Task goal
Count the lines that contain the word "Viewport", matching case exactly, and give only the number.

— Start of Dataset rows —

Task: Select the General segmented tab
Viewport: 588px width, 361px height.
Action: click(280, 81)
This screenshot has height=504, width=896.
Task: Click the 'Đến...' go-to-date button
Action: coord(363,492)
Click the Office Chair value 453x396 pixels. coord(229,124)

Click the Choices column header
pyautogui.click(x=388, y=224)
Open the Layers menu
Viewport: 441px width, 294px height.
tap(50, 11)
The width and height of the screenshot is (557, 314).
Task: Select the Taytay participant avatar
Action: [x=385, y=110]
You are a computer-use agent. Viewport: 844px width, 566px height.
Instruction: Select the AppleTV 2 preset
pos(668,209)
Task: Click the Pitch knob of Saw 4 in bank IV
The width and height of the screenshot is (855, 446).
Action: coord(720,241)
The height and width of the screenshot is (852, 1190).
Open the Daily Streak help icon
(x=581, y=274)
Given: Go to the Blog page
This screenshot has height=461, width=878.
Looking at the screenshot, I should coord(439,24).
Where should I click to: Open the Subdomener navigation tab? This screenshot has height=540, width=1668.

— End of Dataset rows —

Solution below
3